The flaw, CVE-2021-40539, allows for REST API authentication bypass with resultant remote code execution in vulnerable devices. The Zoho patched the flaw in September.
In this campaign, hackers used leased infrastructure in the US to scan hundreds of vulnerable organizations across the internet. Researchers said exploitation attempts began on September 22 and continued into early October.

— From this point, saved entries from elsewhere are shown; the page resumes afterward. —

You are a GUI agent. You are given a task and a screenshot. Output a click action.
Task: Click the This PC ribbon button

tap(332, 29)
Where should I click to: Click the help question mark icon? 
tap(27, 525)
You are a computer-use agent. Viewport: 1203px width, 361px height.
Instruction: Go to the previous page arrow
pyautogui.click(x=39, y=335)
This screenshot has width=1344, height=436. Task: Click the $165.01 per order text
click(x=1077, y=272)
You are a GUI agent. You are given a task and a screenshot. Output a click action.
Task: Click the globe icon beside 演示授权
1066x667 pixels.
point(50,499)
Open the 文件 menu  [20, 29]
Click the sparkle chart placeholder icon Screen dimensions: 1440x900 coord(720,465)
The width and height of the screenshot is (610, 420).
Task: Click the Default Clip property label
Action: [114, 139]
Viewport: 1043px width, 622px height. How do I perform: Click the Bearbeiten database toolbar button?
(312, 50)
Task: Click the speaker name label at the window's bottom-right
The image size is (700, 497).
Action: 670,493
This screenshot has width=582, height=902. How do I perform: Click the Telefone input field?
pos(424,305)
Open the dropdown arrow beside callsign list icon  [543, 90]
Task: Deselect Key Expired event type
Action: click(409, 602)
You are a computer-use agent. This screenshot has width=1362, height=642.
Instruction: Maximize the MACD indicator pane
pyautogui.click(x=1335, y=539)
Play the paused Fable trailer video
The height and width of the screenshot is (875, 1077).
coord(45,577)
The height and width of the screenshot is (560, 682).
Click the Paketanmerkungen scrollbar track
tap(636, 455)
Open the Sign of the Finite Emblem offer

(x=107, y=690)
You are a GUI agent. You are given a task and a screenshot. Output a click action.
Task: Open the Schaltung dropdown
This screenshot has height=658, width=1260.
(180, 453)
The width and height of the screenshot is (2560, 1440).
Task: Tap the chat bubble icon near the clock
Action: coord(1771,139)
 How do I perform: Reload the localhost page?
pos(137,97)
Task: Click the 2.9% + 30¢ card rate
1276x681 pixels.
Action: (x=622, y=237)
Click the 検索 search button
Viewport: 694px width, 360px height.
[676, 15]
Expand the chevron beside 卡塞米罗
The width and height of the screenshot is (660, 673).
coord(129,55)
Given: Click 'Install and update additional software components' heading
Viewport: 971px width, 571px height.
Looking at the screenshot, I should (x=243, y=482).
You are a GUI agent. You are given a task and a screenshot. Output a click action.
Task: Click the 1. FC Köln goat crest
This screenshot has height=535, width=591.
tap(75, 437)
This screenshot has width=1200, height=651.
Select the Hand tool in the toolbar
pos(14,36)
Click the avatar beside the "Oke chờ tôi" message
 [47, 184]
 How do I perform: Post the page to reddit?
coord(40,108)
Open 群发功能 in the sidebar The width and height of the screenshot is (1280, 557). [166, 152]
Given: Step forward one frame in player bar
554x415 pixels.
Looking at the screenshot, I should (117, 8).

During that window, the actor successfully compromised at least nine global entities in the technology, defense, health care, energy, and education industries.
After the initial exploitation, a payload was uploaded to the victim network which installed a Godzilla webshell.
“This activity was consistent across all victims; however, we also observed a smaller subset of compromised organizations who subsequently received a modified version of a new backdoor called NGLite,” said researchers.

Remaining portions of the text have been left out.